Kingston's warranty is North American and China-centric in that it provides numbers for US, Canada, Taiwan and China residents to call. This means its website is the first port of call for UK (and other non-Chinese / North American residents) when it comes to technical issues or if you're in need of an RMA number. You then need to send your broken bits back to your point of sale, or organise sending it to an official distributor or reseller of Kingston products.
Conclusion
The performance at stock speeds may not match that of the slightly overclocked Corsair PC2-9136 Dominator when they are both running at 1200MHz, but it's still certainly very good. The Kingston does match or exceed the Corsair modules at low latency or when overclocked though, but neither of these are guaranteed at your end.
Considering we gave the Corsair PC2-9136 and PC2-10000 Dominator modules a nine and ten for performance respectively, it's with that in mind that we give the Kingston a similar score.
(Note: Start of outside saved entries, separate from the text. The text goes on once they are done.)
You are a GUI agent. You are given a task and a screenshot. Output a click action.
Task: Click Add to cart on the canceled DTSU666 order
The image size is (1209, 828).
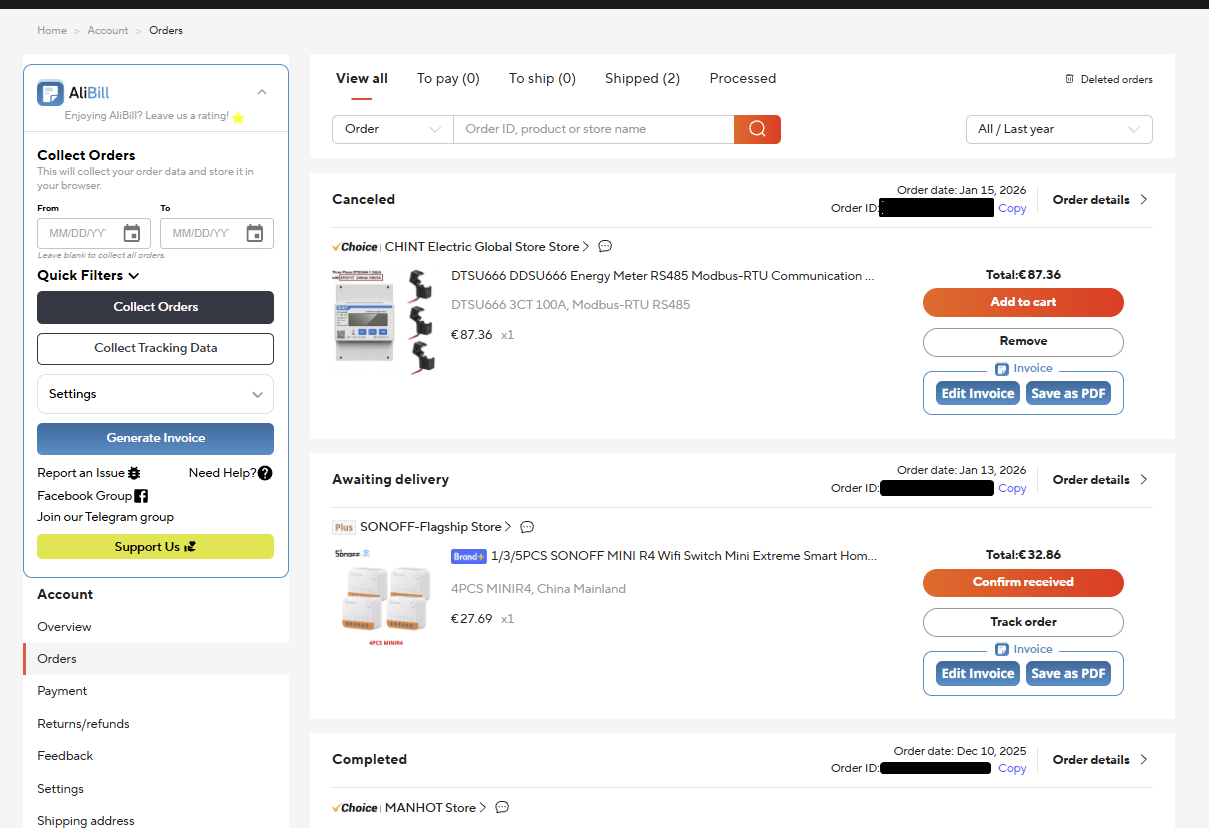pyautogui.click(x=1023, y=302)
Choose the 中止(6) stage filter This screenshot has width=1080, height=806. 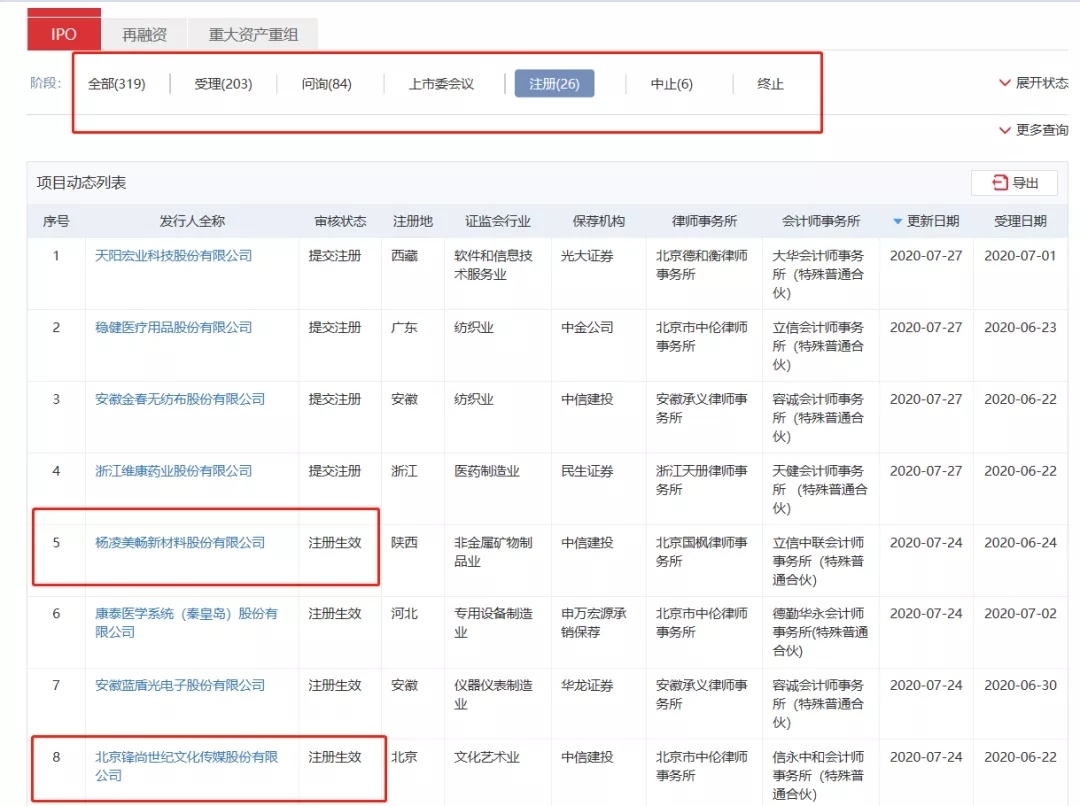click(x=671, y=84)
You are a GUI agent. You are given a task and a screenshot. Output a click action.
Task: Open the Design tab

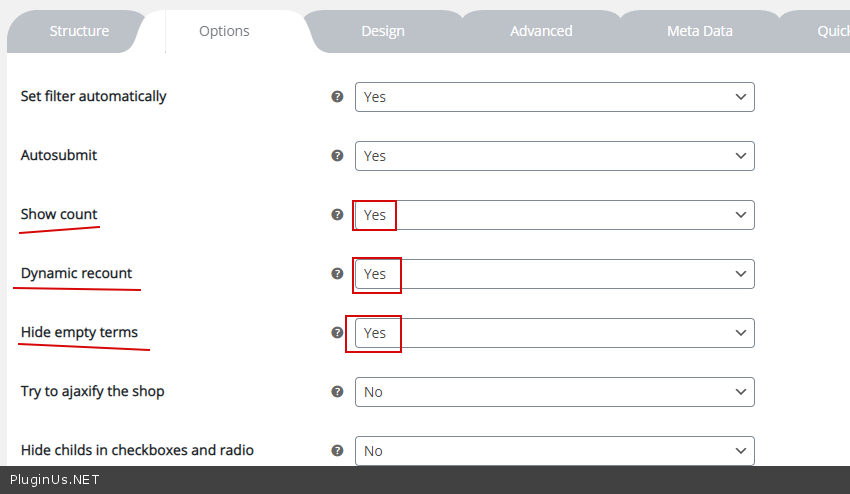click(383, 31)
The lack of EPP is frustrating, where not only the timings and speed are set, but also the motherboards voltages as well. It takes away the guesswork for those who are unfamiliar with what should be changed. If Kingston included EPP it would make the installation so much easier for boards that support it. More enthusiast chipsets need to support EPP, even though it is an Nvidia standard, and it needs to be more apparent
what motherboards incorporate it too.
On the plus side though, it took very little effort to tweak the memory for some excellent performance on our Inno3D nForce 680i SLI motherboard, and the DIMMs gave a stable overclock very close to the Corsair Dominator PC2-10000 stock speeds at PC2-9856 or 1232MHz.
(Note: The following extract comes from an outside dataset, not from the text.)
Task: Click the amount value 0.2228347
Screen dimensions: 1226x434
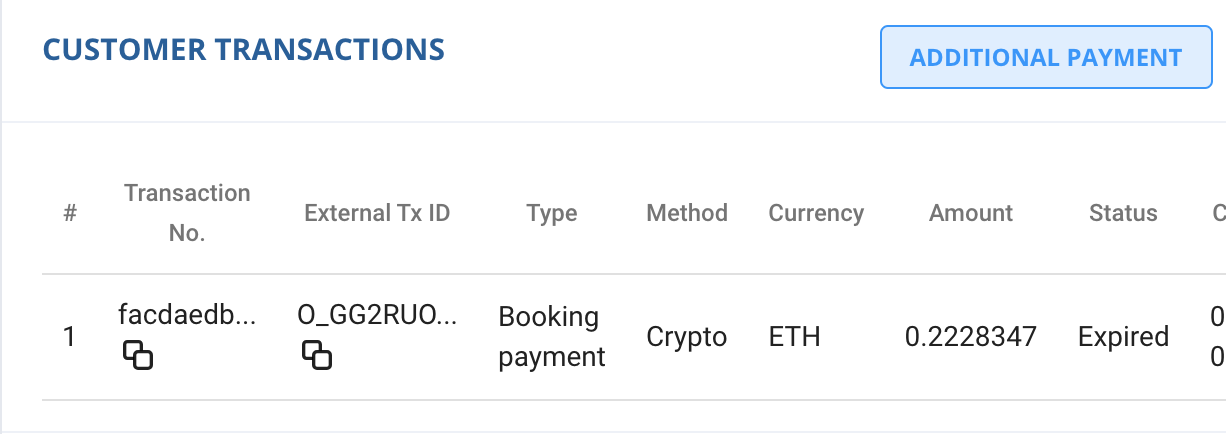Action: click(x=970, y=337)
With 2.35V going through them the modules got extremely hot. With this in mind, we feel the heat spreaders are verging on being insufficient for the task in hand. Kingston needs to either sort out some additional cooling fans like the ones that Corsair and OCZ offer, or use an actual heatsink rather than just heat-spreaders. Removing them after a testing session was like juggling hot potatoes.
We feel the package could be a bit more attractive, considering these are meant to be aimed at performance enthusiasts. The DIMM's themselves need something inventive as everyone else in the industry has their own edge. There isn't an incentive to pick them up as they don't
look faster than the next DIMM.
If we were so unconcerned with looks we'd still be using "old school green" and "baby crap yellow" PCBs for most things. Regardless of whether some would like to admit it, we do enjoy the bling and the funky lighting to some degree, but Kingston just doesn't pander to it.
The Corsair PC2-10000 modules are still a massive
£480 but still aren't in stock, and even Corsair's PC2-8888 CAS4 modules will set you back an eye watering
£408. These should do PC2-9600+ at a similar latency as the Kingston. In comparison the
OCZ Reaper (and even FlexXLC) PC2-9200 modules are a brick cheaper at only £140 for the same two gigabytes.
However, if you thought all that was a good price, the Kingston PC2-9600 2GB kit is just
£125, or
£133 with free delivery.
That's is an
incredible bargain because not only are they faster than the OCZ, but it also clocks very close to the £480 Corsair PC2-10,000 Dominator modules. At £125-£130, you're looking at either PC2-8500 or PC2-6400 low latency modules from most other manufacturers. The Kingston modules will likely do a lower latency than either PC2-8500 or PC2-6400 at the same speeds.
Final Thoughts
For the price you simply cannot do better than the Kingston HyperX PC2-9600. So what if they run really hot? They do the job just fine with the right settings and they work perfectly well and even in excess of what they're rated at. You've also got a lifetime warranty and free technical support.
They don't have EPP or look pimped out and they
should if you're buying performance memory. But then again, there becomes a point where you just forego all the extras and setting for the pure saving.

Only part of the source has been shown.